The research team then validated the model using the remaining 30% of patients (63 people). The model that integrated step counts was strongly predictive of hospitalization the following week (AUC = 0.80, 95% confidence interval [CI] 0.60-0.90), and it significantly outperformed the model without step counts (AUC = 0.46, 95% CI 0.24-0.66, p<0.001).

“The step counts immediately preceding the prediction window ended up being generally more predictive than clinical variables. The dynamic nature of the step counts, the fact that they're changing every day, seems to make them a particularly good indicator of a patient's health status,” said Dr. Hong.

The top predictive variables in the model included step counts from each of the past two days, as well as the relative changes in maximum step count and step count range over the past two weeks.

The use of dynamic data differentiates this model from those based on clinical data like performance status and tumor histology. “One of the unique parts of this model is that it’s designed to be a running prediction,” explained Ms Friesner. “You can run the algorithm on any given day and have an idea of a patient’s risk level one week out, giving you time to provide that additional support they need.”

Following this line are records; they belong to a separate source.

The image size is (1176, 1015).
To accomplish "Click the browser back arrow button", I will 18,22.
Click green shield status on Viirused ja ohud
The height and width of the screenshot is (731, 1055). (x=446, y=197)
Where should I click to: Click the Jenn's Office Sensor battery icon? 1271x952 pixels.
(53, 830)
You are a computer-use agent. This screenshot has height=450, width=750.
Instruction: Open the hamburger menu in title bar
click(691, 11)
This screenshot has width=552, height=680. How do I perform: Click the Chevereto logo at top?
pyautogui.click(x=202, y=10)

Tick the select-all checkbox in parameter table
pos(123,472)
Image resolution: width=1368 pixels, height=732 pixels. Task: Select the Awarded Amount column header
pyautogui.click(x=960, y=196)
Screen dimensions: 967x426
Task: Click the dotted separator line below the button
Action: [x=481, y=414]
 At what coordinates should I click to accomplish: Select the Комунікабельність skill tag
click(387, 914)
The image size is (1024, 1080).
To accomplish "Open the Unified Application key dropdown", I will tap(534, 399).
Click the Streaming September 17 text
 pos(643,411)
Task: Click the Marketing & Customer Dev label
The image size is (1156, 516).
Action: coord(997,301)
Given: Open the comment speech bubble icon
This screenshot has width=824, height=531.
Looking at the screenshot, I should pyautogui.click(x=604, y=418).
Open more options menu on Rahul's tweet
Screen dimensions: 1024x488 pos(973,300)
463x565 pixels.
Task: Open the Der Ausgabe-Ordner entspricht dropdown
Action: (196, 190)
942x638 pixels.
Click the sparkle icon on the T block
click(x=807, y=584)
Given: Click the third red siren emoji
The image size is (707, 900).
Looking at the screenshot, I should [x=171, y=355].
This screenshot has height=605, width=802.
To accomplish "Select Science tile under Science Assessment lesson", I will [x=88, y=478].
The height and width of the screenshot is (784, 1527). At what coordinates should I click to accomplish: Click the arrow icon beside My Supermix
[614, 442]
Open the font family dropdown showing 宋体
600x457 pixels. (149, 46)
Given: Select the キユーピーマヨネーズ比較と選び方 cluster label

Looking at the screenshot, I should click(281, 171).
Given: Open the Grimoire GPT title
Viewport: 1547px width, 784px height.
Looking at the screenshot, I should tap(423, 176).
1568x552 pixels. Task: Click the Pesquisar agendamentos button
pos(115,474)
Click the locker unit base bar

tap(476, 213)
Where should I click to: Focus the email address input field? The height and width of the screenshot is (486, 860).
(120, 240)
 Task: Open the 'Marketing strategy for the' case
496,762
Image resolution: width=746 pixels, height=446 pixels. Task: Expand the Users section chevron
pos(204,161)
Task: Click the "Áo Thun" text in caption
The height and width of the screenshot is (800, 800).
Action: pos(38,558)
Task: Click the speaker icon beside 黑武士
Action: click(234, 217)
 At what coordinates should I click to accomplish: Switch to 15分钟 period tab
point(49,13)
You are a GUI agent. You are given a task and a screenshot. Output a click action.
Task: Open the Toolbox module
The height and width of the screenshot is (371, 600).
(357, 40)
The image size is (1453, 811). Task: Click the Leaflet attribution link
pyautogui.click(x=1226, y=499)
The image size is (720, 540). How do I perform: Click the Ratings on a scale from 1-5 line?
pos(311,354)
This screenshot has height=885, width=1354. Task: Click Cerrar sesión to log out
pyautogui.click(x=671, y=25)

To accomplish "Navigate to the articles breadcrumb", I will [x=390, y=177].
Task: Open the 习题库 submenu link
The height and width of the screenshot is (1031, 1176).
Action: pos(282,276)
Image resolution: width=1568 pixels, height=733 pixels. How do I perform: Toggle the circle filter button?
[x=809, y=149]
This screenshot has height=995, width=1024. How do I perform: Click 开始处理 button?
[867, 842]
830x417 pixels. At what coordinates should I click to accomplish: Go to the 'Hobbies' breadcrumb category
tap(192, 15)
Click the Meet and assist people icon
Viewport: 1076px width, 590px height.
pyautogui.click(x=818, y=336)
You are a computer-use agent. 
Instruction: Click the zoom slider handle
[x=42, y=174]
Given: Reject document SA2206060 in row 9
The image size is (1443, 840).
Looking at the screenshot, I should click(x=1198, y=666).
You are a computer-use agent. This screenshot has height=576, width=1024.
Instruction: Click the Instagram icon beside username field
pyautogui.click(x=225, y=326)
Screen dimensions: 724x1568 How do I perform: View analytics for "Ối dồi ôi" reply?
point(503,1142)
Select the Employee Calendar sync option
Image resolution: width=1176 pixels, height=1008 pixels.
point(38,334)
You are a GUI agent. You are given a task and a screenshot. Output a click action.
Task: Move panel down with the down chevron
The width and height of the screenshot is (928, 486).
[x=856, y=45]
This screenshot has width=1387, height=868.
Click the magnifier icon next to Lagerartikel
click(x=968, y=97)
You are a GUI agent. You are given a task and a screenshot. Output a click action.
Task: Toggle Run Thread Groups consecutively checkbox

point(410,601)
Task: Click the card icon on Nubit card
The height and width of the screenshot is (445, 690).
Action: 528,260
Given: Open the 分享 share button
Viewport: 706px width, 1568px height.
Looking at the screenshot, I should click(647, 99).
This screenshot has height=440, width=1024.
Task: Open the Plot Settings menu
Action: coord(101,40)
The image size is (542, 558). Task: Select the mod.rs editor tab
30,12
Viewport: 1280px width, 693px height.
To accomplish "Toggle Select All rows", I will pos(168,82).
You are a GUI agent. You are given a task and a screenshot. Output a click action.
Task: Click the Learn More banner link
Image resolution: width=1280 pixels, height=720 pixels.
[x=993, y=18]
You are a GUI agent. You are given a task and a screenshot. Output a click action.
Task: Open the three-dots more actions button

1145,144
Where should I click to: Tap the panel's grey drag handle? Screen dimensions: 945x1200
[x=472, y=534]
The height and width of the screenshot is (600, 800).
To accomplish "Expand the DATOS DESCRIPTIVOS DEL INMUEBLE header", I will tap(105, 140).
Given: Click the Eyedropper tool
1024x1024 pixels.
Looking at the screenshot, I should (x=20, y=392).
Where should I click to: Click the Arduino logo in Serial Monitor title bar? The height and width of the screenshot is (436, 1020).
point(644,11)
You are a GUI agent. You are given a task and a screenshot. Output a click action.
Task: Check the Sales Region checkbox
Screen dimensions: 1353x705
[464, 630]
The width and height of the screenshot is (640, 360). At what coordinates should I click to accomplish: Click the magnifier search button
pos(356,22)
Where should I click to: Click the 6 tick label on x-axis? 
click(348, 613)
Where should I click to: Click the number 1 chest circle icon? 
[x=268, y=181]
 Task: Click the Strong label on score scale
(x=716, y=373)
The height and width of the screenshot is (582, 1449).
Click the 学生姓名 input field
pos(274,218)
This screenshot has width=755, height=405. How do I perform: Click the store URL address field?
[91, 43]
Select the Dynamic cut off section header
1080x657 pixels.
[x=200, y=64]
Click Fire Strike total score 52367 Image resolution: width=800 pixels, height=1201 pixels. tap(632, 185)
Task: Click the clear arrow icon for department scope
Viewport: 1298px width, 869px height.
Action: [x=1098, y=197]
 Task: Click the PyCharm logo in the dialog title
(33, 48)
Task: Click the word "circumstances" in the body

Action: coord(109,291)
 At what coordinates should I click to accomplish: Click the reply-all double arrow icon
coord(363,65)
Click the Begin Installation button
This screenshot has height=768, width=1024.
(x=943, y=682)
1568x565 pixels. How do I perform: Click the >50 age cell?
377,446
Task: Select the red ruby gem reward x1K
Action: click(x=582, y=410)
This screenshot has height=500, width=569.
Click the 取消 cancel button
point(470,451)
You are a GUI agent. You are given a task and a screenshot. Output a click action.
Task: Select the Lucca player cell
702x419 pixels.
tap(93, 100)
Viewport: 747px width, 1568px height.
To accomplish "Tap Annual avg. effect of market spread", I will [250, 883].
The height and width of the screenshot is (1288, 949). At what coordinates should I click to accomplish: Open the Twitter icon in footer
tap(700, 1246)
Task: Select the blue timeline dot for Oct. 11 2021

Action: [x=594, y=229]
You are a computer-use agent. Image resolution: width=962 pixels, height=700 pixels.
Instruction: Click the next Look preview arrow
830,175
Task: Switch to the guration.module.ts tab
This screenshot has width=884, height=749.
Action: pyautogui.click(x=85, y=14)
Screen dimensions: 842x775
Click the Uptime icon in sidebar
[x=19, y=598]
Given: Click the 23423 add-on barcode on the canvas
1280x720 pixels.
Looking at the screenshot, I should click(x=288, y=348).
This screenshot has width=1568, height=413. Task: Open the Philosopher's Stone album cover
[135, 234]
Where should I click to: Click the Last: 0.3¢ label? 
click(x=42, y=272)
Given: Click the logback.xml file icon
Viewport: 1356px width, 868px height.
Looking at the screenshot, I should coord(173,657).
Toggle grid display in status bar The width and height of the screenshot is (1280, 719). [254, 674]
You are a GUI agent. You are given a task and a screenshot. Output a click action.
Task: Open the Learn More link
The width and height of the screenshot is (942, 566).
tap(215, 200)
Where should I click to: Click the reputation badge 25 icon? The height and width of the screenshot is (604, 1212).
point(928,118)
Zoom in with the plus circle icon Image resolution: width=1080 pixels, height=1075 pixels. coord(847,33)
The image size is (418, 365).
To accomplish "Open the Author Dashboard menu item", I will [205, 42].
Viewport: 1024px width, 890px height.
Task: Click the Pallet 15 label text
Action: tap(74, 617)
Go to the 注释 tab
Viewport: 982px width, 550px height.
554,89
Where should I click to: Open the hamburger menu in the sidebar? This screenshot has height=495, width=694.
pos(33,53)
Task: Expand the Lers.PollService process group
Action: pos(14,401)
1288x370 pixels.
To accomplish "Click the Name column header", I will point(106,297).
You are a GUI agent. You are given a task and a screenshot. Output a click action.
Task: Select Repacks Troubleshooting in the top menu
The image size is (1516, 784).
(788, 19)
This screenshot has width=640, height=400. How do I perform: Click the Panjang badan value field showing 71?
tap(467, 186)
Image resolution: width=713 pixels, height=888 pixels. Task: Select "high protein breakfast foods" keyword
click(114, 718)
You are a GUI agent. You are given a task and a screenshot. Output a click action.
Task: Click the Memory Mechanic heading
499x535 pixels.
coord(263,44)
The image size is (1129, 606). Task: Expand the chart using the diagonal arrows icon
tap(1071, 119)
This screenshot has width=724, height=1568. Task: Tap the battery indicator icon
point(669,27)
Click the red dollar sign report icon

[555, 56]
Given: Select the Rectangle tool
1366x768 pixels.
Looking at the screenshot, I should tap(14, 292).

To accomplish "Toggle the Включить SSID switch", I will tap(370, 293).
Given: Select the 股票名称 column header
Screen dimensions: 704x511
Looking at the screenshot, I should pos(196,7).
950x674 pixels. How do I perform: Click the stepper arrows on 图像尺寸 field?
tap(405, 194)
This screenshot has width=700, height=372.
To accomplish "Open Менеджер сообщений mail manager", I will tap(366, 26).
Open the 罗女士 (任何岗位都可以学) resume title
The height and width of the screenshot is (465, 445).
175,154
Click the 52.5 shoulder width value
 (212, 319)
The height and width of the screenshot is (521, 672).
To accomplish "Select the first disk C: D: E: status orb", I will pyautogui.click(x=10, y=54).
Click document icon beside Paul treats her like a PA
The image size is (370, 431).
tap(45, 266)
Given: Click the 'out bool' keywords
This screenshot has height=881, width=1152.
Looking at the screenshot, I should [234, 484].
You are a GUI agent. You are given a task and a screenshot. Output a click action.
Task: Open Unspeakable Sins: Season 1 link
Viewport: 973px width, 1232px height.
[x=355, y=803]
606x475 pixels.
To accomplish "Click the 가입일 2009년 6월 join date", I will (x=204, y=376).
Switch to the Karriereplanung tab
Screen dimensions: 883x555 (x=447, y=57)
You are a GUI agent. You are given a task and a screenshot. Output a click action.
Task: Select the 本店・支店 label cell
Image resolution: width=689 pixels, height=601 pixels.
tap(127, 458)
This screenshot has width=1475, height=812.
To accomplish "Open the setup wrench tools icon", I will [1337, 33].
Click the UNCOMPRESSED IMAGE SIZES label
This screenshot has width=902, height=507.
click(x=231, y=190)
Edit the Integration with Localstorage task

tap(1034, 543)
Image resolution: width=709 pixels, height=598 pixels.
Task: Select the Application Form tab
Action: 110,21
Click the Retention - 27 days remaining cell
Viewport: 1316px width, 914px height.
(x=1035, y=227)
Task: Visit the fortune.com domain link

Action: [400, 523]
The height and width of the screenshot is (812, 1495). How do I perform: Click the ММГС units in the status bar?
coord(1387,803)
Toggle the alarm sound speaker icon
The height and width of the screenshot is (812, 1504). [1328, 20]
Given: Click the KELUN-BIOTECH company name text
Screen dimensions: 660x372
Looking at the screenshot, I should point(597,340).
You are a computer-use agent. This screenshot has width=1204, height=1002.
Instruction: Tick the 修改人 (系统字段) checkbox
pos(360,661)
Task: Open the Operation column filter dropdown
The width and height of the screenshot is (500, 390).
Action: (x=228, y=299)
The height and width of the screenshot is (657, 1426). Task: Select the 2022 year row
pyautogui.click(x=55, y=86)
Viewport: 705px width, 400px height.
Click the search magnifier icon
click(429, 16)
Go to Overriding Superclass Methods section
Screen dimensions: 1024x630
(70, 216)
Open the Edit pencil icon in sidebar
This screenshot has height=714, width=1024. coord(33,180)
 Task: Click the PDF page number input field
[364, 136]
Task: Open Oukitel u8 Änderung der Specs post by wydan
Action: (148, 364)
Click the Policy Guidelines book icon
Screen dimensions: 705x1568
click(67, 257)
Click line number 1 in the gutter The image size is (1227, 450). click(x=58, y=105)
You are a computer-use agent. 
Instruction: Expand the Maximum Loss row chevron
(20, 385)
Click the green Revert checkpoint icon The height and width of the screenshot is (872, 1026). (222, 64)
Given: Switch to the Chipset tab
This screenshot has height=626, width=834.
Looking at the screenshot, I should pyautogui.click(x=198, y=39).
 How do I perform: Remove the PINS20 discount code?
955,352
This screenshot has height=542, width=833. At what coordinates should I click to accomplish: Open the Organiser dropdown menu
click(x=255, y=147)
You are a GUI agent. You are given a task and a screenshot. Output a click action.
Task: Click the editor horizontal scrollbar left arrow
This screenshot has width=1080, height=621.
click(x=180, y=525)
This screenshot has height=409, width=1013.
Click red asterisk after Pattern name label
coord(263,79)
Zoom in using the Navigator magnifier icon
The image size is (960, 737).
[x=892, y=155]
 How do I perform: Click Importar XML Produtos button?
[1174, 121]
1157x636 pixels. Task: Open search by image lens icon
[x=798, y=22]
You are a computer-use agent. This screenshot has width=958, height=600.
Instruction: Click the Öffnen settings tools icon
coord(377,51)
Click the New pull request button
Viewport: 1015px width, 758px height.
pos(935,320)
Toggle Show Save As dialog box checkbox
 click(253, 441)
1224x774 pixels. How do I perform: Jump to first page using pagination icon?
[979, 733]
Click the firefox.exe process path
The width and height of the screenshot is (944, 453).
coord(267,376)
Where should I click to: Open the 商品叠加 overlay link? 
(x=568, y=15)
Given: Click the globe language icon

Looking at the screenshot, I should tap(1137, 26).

This additional support is key to reducing hospitalizations, explained Dr. Hong, whether it’s scheduling more frequent follow-ups, changing something about the patient’s treatment plan or another personalized approach. “The core of what works is that this is an extra touchpoint for a doctor to see a patient. It gives the patient reassurance to know that we are watching out for them.”

“As more people begin to use wearables, the question of whether the data they are collecting could be useful arises. Our study shows there is value in having our patients collect their own health data during their everyday lives, and that we can use this data to then monitor and predict their health status,” added Ms Friesner.

Next steps for the investigators include a more rigorous validation of the algorithm on the NRGF-001 trial (NCT04878952) led by Dr. Ohri, which will randomize patients undergoing CRT for lung cancer to treatment with or without daily step count monitoring. Physicians of patients on the step count arm will receive output from the model throughout the treatment process. 

The researchers are also planning other studies to examine additional metrics collected by wearable devices, such as heart rate, and their utility in the clinic.

“Wearable devices and patient-generated health data are still relatively new phenomena, and we're still learning how they can be useful. What other information can we obtain from the many sensors in our lives? How can these metrics complement each other and work with other types of data, like electronic health record data? Different datapoints might work for better for different patients,” said Ms Friesner.

Following the widespread adoption of telemedicine and remote care over the past several years, the need for remote monitoring via patient devices may also increase. Clinics and policymakers should keep access to these devices in mind as they grow in popularity, said Dr. Hong. 

“One of the challenges when working with real-world wearable data are the economic and racial disparities that impact who owns devices that can capture this type of data. I think it’s important to develop tools that are useful for the clinic but also that are accessible to a wider range of patients.”